La culpabilisation des mouvements écologistes est un tropisme habituel de la conversation publique, et la figure de style préférée des propagandistes du laisser-faire. Tout au long de l’année qui s’achève, cette tendance a pris des proportions extravagantes, dopée par l’importance grandissante des réseaux sociaux et des télévisions « tout info » dans l’animation du débat démocratique – pour peu qu’une telle expression ait encore un sens. « C’est la faute aux écolos ! » : c’est l’élément de langage de l’année.

Si cette ritournelle est revenue si souvent en 2022, c’est précisément parce que l’année écoulée a été marquée de manière spectaculaire par les dégâts liés à la dégradation du climat et de l’environnement, amplifiés par la guerre en Ukraine. En somme, plus le déroulement des événements donne rétrospectivement raison aux environnementalistes, plus leurs adversaires doivent les stigmatiser pour leur faire pièce.

C’est un cas classique d’inversion orwellienne. « La guerre, c’est la paix », « l’esclavage, c’est la liberté » et les effets de la dérive climatique, « c’est la faute aux écolos ». Ainsi des incendies qui ont ravagé, tout l’été, les forêts françaises : à la Teste-de-Buch (Gironde), « les écologistes » auraient combattu avec succès, depuis deux ans, un plan d’aménagement de la forêt usagère destiné à la rendre plus facilement accessible aux pompiers. Cette fausse information, lancée le 15 juillet sur Twitter par un anonyme, puis aussitôt reprise par un célèbre publicitaire et animateur de la chaîne M6, a suffi à nourrir la controverse.

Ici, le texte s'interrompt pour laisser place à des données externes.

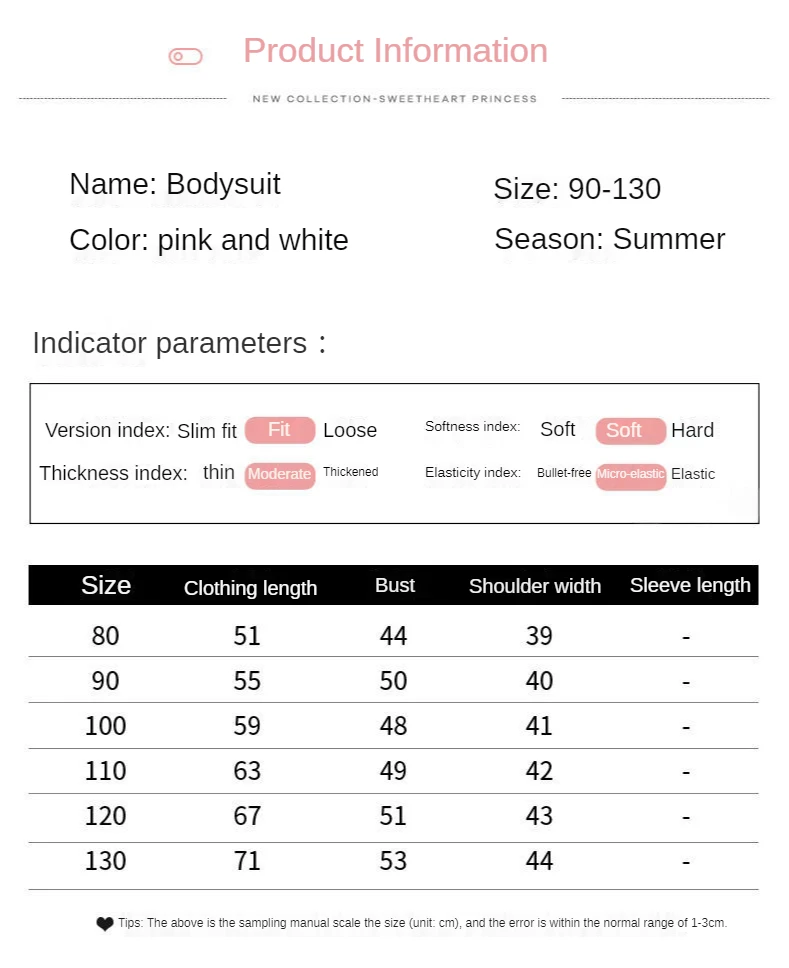Click the Sleeve length column header

[690, 585]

Une semaine durant, elle a généré une quantité considérable de commentaires sur les réseaux sociaux et les plateaux de télévision, avant que plusieurs titres de presse, en particulier 20 Minutes, n’en démontrent le caractère mensonger.

Par effet de glissement et de généralisation s’imprime ainsi dans l’opinion l’idée que les politiques environnementales sont en réalité… dangereuses pour l’environnement. Et tout le temps passé à commenter cette information fausse, puis à la démentir, a été autant de temps en moins pour discuter les causes premières des incendies monstres de cet été : le réchauffement climatique, la généralisation des monocultures de résineux fortement inflammables, etc.

Culpabilisation abusive

Même narratif à propos du naufrage du parc nucléaire français, dont la production a été historiquement basse cette année : si les centrales sont en carafe, ce serait à cause de l’hostilité historique des écologistes pour l’atome. On ne sait pourtant trop à quel moment « les écologistes » ont pu être en position d’entraver sérieusement le développement de l’industrie nucléaire. Ni comment ils auraient pu jouer un rôle décisif dans les problèmes de corrosion qui ont entraîné des arrêts de réacteurs tout au long de l’année.